We face not only a geopolitical shift in economic and political power, but also a shift in power from national governments increasingly to smaller players such as multinational corporations, international non-governmental organizations and rogue players such as armed guerrillas and organized terror groups. The rise of extreme ideological Salafi Islam and the hate-filled frenzy of those who dream of a world Islamic Caliphate will inevitably lead to a violent “clash of civilizations” as prophesied by Harvard political scientist Joseph Nye. Radical extremist zealots will force democracies to resort to “undemocratic measures” to control terrorist groups. The moral-constitutional foundations of the international liberal order will come increasingly under tension. Unfortunately, it is unlikely that the new emerging powers will be particularly committed to structuring a more stable international equilibrium and may not commit to building robust institutions for global governance.

Climate change will, of course, remain one of the great megatrends of our time. For the first time since Homo sapiens began to work on both feet on this planet, we have entered the Anthropocene Age — the age in which humanity by its own independent action is able to alter the basic character of the biosphere and eco-system of the earth as a planetary body. Worsening climate impact will result in further loss in biodiversity, water shortages, water pollution, deforestation and desertification.

In Nigeria we face the challenge of desertification which has been encroaching ferociously into our country while in the south we face the challenge of erosion and massive oil pollution in the creeks of the Niger Delta. Climate change is partly responsible for the Boko Haram insurgency as well for the violence and conflict associated with the militia herdsmen in the Middle Belt region.

These challenges call for greater coordinated global action.
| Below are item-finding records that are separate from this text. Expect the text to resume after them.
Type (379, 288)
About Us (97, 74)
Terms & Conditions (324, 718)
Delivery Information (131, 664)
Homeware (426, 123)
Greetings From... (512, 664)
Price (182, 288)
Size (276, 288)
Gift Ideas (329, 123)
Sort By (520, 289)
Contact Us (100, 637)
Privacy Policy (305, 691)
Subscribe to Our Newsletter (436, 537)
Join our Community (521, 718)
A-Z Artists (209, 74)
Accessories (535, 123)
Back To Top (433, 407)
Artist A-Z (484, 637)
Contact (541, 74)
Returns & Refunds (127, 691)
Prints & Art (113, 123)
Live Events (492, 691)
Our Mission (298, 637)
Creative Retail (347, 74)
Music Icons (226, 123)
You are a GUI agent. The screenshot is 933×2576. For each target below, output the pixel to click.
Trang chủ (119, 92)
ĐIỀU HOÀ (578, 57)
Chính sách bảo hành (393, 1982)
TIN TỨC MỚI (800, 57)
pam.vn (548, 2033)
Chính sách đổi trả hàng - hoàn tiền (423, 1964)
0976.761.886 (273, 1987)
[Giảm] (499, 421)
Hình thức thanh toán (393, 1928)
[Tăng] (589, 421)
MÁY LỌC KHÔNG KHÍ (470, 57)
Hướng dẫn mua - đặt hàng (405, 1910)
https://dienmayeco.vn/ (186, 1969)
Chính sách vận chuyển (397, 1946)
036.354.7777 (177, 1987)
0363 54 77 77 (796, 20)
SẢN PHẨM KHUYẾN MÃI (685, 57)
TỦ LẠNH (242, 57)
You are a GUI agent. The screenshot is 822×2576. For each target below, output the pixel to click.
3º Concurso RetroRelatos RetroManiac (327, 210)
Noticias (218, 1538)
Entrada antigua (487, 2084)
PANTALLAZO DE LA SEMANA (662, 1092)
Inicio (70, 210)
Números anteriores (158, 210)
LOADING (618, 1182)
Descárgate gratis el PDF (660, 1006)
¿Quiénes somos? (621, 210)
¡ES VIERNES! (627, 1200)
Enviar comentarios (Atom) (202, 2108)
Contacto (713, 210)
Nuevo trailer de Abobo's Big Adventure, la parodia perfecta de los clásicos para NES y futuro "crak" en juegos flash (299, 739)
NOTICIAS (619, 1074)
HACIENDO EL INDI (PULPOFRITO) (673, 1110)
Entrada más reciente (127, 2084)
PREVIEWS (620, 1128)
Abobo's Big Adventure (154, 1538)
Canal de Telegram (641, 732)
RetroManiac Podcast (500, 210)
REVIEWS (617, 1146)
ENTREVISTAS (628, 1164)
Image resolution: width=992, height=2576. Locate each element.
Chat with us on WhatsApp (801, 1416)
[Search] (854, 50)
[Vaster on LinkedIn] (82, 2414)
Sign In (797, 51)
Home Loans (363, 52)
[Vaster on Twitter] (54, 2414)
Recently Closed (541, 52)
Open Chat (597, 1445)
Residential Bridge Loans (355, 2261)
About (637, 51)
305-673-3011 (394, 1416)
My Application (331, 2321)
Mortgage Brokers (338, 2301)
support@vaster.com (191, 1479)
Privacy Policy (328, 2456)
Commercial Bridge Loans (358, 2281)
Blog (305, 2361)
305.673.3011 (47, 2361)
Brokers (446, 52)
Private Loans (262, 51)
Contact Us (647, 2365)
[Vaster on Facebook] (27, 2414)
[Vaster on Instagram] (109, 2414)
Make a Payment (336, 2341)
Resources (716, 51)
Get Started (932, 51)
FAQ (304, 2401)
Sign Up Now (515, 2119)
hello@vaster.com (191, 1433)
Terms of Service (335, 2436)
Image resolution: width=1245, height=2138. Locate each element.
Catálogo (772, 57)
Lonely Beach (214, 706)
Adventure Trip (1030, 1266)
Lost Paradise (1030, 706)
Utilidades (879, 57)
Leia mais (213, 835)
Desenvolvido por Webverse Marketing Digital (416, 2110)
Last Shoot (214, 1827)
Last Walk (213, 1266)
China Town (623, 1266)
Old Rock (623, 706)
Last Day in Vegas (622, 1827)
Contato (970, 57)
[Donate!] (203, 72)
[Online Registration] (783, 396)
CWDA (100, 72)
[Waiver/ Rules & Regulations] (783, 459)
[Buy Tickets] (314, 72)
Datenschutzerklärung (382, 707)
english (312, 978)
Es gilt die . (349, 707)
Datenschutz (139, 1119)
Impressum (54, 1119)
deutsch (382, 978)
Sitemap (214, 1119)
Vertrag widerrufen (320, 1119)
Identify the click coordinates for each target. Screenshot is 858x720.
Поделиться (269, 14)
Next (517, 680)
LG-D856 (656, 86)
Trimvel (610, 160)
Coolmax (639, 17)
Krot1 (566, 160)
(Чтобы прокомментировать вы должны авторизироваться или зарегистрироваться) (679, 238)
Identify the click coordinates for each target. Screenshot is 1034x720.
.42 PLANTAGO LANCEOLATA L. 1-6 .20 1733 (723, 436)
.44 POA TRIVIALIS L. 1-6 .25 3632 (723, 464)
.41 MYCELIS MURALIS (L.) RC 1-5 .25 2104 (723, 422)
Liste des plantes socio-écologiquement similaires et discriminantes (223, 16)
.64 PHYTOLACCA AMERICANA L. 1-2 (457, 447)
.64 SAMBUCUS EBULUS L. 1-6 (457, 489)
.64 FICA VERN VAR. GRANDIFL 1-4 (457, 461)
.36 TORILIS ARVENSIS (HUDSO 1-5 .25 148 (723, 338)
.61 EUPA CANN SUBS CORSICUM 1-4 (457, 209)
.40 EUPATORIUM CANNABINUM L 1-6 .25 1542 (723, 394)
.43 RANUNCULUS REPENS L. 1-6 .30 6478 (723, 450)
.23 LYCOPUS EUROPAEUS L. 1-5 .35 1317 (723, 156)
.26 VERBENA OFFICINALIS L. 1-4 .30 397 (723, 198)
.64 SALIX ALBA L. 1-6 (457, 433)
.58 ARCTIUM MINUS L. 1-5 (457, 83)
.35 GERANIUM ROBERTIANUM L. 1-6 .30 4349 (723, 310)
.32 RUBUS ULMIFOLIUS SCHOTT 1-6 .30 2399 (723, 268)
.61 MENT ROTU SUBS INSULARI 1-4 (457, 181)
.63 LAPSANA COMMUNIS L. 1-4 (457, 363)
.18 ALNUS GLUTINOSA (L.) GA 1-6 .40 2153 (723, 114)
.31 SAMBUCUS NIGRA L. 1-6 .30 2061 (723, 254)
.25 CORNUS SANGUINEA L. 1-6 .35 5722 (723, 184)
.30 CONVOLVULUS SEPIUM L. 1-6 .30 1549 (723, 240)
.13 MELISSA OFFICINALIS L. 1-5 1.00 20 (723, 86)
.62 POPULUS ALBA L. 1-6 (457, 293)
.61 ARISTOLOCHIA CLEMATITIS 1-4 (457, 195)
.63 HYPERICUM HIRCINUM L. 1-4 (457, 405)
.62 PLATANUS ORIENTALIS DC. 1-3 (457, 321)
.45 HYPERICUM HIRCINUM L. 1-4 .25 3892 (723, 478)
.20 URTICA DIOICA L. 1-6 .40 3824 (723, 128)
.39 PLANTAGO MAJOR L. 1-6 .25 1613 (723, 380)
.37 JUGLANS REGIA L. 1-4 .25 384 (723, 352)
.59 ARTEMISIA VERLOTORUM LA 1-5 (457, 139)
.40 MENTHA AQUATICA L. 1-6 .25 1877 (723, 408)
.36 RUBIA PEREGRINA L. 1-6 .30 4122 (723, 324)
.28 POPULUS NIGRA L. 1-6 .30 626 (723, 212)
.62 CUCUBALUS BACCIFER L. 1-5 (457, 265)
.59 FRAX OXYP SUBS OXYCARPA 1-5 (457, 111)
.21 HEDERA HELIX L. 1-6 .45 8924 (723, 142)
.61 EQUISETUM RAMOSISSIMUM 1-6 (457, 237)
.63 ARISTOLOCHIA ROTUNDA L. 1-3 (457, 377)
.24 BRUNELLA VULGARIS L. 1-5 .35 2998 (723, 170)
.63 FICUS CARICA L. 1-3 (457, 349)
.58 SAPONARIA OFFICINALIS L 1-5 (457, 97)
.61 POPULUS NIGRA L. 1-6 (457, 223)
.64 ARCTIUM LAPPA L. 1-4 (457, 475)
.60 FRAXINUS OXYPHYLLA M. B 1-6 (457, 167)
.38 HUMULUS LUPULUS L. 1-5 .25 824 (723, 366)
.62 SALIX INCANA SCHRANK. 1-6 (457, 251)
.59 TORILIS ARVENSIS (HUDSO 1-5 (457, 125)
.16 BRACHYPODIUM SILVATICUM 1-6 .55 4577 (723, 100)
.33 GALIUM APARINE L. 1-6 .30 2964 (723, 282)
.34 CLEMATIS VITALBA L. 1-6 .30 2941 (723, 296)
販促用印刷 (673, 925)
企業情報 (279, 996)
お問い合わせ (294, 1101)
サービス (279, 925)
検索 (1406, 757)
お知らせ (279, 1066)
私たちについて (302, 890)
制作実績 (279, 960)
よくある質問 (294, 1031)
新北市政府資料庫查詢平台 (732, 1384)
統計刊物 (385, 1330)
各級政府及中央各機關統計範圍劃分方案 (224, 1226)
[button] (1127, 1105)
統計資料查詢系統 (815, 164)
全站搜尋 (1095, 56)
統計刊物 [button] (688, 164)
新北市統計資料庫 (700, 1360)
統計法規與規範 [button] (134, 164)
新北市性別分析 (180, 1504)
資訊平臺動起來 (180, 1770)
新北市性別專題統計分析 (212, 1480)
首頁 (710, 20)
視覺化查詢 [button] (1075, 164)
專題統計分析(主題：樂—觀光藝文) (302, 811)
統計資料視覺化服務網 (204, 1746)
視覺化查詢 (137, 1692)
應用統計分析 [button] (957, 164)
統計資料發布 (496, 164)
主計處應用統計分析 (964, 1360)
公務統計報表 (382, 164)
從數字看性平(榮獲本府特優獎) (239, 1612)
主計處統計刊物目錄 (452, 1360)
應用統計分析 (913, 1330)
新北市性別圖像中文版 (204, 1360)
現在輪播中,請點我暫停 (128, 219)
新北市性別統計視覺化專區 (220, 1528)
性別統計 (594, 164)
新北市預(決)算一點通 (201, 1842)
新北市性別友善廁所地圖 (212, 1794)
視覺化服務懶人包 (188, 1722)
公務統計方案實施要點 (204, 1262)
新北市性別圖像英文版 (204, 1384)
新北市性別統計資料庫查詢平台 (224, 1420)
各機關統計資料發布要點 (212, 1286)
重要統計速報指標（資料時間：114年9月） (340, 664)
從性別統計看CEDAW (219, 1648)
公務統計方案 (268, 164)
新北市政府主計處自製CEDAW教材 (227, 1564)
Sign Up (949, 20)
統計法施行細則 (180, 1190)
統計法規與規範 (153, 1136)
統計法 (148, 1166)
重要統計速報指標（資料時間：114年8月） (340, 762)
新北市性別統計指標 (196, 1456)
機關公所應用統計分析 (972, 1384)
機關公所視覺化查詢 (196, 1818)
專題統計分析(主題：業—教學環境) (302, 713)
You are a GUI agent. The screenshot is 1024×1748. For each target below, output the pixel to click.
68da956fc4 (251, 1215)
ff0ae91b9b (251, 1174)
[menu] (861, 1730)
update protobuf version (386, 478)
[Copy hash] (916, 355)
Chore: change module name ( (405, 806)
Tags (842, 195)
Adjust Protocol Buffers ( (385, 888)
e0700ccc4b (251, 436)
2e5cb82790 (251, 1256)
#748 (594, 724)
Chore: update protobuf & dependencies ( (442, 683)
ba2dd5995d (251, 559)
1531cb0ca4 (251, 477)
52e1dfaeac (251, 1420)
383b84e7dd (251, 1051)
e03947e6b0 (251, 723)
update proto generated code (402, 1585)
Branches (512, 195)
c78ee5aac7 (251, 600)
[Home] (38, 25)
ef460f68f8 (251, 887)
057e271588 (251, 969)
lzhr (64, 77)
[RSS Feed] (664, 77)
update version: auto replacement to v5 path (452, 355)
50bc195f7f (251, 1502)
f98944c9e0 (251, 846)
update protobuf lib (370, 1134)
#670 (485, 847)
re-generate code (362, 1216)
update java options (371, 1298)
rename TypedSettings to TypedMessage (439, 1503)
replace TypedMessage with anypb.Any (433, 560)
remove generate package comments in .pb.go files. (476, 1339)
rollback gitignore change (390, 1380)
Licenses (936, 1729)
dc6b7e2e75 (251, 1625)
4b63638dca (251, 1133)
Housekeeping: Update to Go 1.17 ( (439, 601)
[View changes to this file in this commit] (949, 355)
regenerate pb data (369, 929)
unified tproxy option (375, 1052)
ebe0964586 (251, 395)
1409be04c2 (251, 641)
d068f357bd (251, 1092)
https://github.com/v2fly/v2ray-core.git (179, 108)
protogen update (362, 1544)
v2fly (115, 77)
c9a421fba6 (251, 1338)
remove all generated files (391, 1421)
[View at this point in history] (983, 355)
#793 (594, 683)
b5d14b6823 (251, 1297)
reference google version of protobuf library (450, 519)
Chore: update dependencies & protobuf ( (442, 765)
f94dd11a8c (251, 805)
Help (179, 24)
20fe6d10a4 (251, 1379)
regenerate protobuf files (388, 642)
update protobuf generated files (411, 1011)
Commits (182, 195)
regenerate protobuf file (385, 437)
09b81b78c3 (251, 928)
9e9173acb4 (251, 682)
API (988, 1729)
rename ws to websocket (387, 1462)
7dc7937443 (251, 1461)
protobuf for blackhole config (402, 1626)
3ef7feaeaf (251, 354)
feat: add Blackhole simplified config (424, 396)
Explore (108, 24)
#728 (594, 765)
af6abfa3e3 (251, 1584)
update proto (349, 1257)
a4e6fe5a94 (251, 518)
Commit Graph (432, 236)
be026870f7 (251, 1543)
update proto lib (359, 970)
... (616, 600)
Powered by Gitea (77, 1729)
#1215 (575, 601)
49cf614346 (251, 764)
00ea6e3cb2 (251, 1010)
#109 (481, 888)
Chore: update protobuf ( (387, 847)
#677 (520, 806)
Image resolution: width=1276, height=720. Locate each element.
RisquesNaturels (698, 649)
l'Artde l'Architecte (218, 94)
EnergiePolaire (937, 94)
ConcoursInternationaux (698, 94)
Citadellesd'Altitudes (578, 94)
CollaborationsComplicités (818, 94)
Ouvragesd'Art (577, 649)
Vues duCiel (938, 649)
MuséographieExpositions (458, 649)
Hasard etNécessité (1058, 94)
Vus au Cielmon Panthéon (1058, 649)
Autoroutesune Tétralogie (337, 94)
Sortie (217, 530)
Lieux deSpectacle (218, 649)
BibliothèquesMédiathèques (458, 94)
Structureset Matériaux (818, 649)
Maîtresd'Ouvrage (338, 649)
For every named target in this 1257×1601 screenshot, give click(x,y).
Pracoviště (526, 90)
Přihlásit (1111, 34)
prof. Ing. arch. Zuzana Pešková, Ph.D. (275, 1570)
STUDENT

This may prove particularly difficult in light of the Trump administration’s retreat from multilateralism. At regional levels, governments should also work together on projects for mitigation as well as adaptation, while agreeing common norms for responsible action with regard to climate change and utilisation of natural resources.

Finally, there is the reality of black swans. The concept of the black swan was first popularised by the philosopher and statistician Nassim Nicholas Taleb. Taleb analyses the phenomenon of unexpected random, highly improbable events and their impact on politics, economics and society in general. Concern for such outliers, according to Taleb, is aimed at compelling leaders to re-focus on preparing for the unexpected and to correct “our blindness with respect to randomness, particularly large deviations”.

September 11, for example, was a “black swan event”. No one really saw it coming and the relevant agencies never prepared for it. Other improbable high-impact events of that kind could occur in the future: a nuclear accident; a massive attack on Iran by Israel leading to a conflagration in the Middle East; a new strain of manufactured Ebola wiping out millions in central Africa; technology breakdown wreaking havoc on banking systems across the world;  and so on.

In our integrated global marketplace, the possibility that black swan events will spread through contagion effect is more likely than ever. National governments and their leaderships must therefore always be on a high state of alert.

Ahead of us, to echo Max Weber, is not the bliss of summer but an icy winter. There is hope for Nigeria and Africa. But we must also be prepared. Global structural changes will generate opportunities as well as negative fall-outs. Our nations, being particularly vulnerable, will suffer more than others when push comes to shove. It calls for a new generation of leadership on our continent – leaders of high intellect, commitment and vision — that will steer purpose-driven societies through new horizons of freedom and prosperity. Now as ever, eternal vigilance is the price of liberty.